TASK ITEM: Word for word, write the lines below out again, with no pictures.

[Stored data]

* * * * * * *

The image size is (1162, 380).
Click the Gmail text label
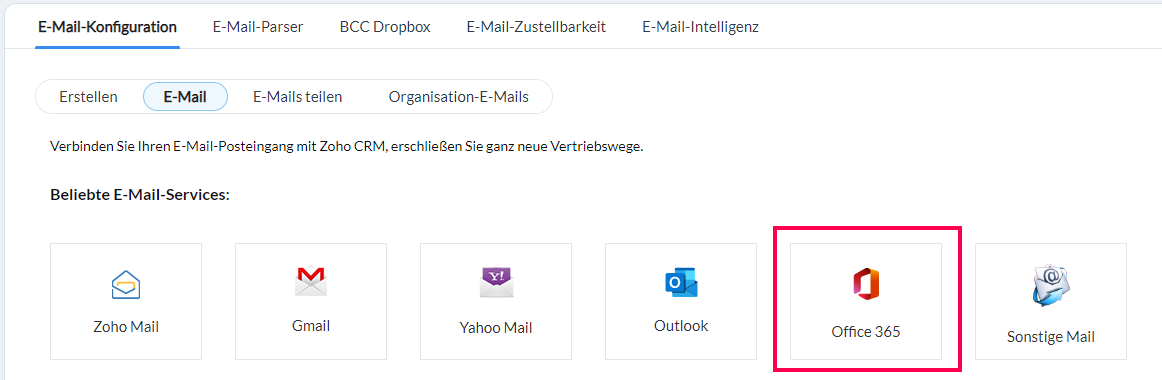click(311, 325)
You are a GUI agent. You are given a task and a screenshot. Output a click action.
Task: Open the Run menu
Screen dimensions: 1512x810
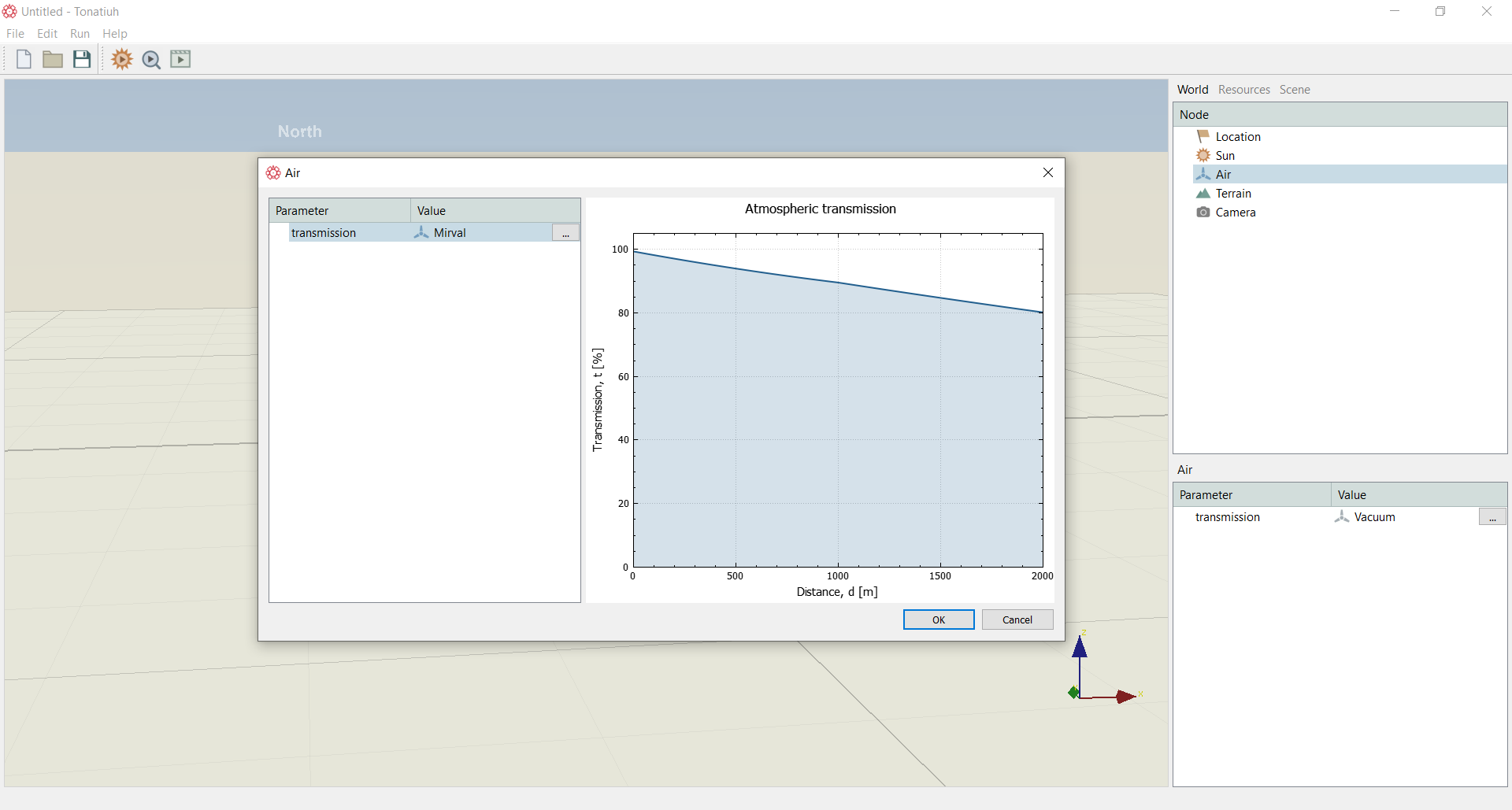(x=80, y=34)
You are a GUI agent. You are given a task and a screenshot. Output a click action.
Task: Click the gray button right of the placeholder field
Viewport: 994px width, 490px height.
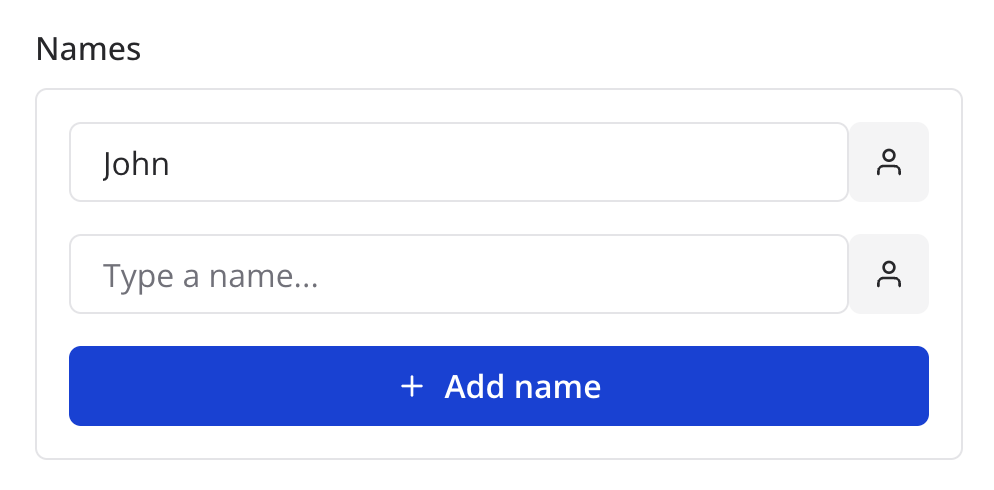coord(889,274)
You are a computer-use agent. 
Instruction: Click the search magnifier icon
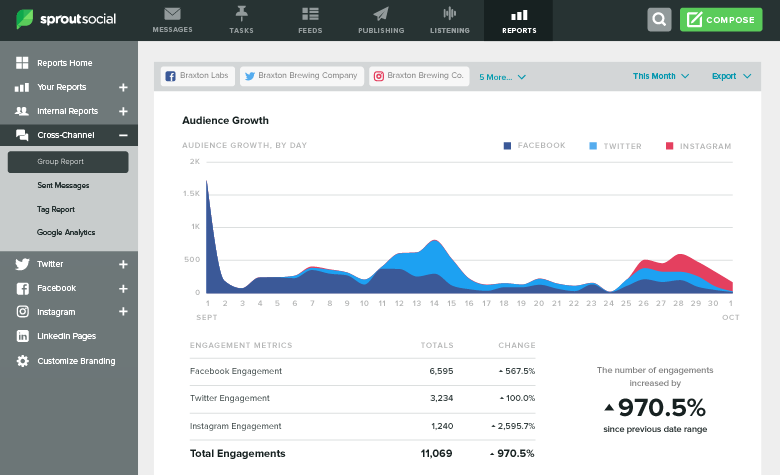[x=659, y=20]
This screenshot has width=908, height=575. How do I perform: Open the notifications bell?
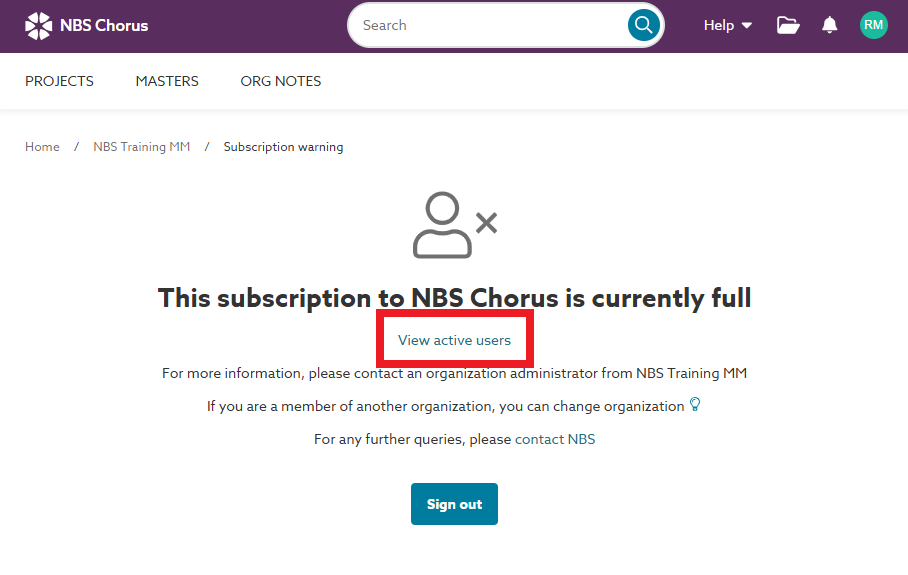pos(829,25)
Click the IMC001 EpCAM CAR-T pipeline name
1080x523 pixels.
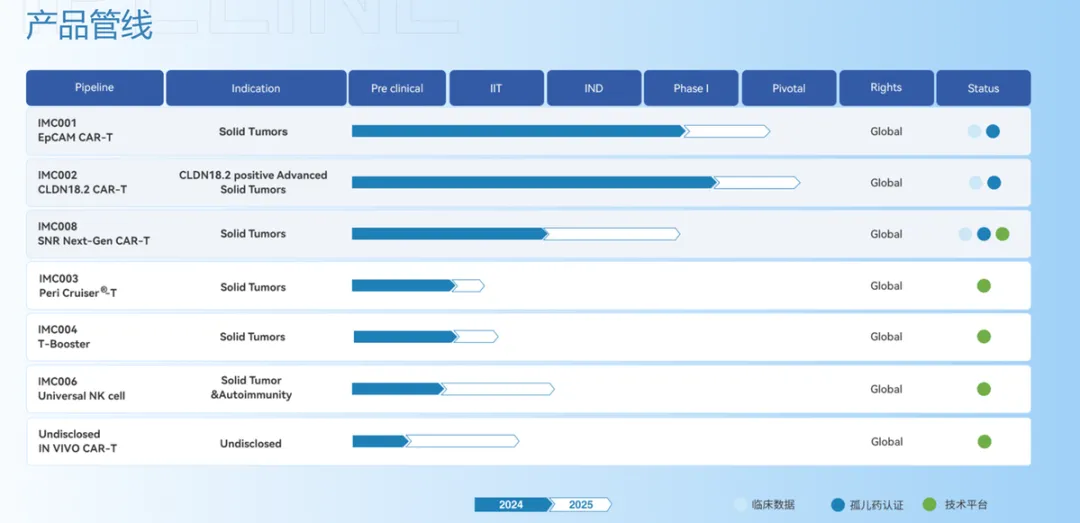(75, 130)
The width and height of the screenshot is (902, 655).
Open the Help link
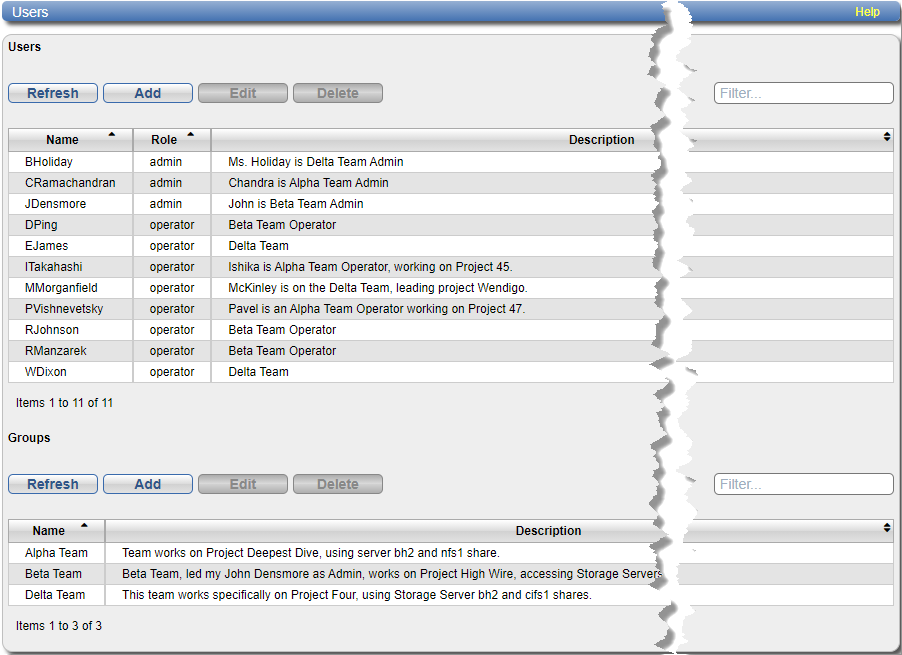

* * * * * * *

SOLUTION TO THIS EXERCISE:
The image size is (1162, 380).
Click the Gmail text label
click(311, 325)
You are a GUI agent. You are given a task and a screenshot. Output a click action.
Task: Open the Run menu
Screen dimensions: 1512x810
(x=80, y=34)
You are a GUI agent. You are given a task and a screenshot. Output a click action.
Task: Click the gray button right of the placeholder field
Viewport: 994px width, 490px height.
coord(889,274)
You are a computer-use agent. 
Instruction: Click the search magnifier icon
[x=659, y=20]
This screenshot has width=908, height=575. How do I perform: Open the notifications bell?
pos(829,25)
Click the IMC001 EpCAM CAR-T pipeline name
1080x523 pixels.
(75, 130)
The width and height of the screenshot is (902, 655).
Open the Help link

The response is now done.